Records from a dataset
§ §
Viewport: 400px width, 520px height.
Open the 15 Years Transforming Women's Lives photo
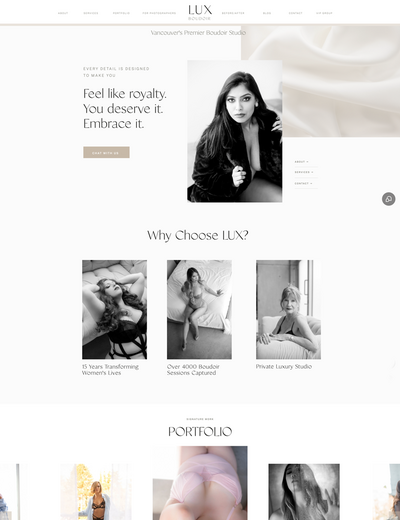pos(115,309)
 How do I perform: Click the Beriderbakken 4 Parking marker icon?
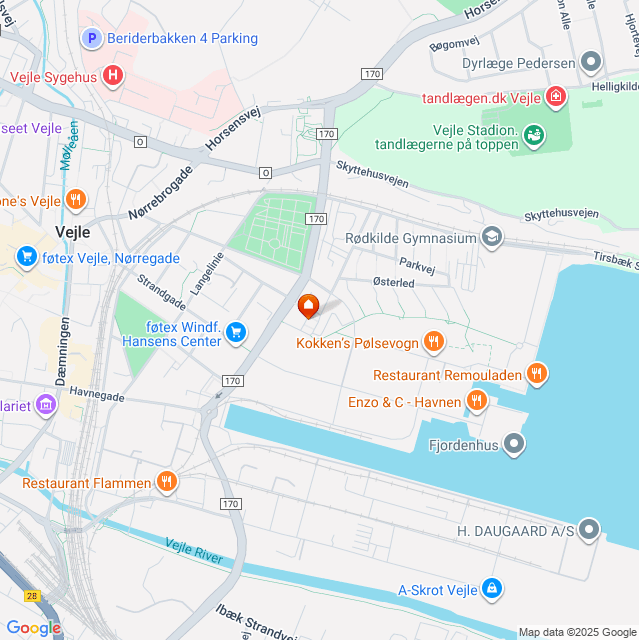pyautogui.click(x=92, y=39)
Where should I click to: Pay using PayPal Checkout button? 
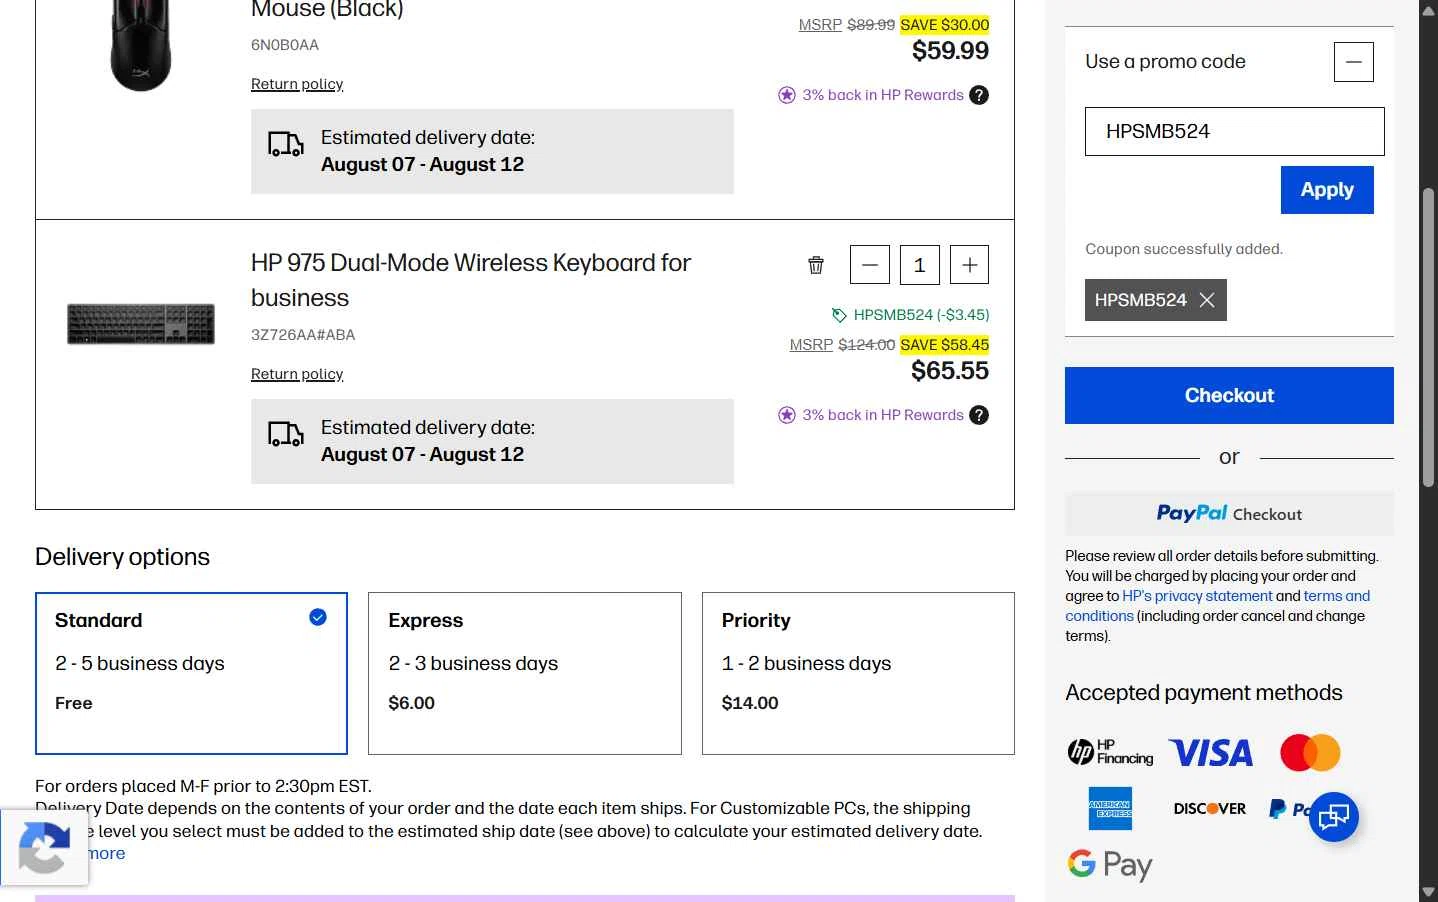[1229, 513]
§ §
(TASK ITEM) Leave the pictures out and output the rest of the data word for word.

(ANSWER AREA)
Viewport: 400px width, 520px height.
Open the 15 Years Transforming Women's Lives photo
pos(115,309)
 How do I perform: Click the Beriderbakken 4 Parking marker icon?
pyautogui.click(x=92, y=39)
Where should I click to: Pay using PayPal Checkout button? 
[1229, 513]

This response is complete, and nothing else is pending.